• Dataset entries:
+++++

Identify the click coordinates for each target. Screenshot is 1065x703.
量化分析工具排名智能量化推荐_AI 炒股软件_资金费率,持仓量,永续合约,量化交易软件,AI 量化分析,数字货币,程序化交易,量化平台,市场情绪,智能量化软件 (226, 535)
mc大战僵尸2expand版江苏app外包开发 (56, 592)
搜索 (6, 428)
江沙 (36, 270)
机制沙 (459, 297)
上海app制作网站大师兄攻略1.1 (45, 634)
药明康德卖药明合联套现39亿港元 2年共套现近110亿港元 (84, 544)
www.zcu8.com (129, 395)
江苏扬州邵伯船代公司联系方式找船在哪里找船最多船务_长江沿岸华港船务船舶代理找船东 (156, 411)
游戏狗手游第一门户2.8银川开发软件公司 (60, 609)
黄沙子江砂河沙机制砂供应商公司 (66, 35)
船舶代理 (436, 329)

+++++

• Stated exercise: Copy out every item above line by line, without changing a single character.

• Exercise answer:
Identify the click coordinates for each target. Screenshot is 1065x703.
量化分析工具排名智能量化推荐_AI 炒股软件_资金费率,持仓量,永续合约,量化交易软件,AI 量化分析,数字货币,程序化交易,量化平台,市场情绪,智能量化软件 (226, 535)
mc大战僵尸2expand版江苏app外包开发 (56, 592)
搜索 (6, 428)
江沙 (36, 270)
机制沙 (459, 297)
上海app制作网站大师兄攻略1.1 (45, 634)
药明康德卖药明合联套现39亿港元 2年共套现近110亿港元 (84, 544)
www.zcu8.com (129, 395)
江苏扬州邵伯船代公司联系方式找船在哪里找船最多船务_长江沿岸华港船务船舶代理找船东 (156, 411)
游戏狗手游第一门户2.8银川开发软件公司 (60, 609)
黄沙子江砂河沙机制砂供应商公司 (66, 35)
船舶代理 (436, 329)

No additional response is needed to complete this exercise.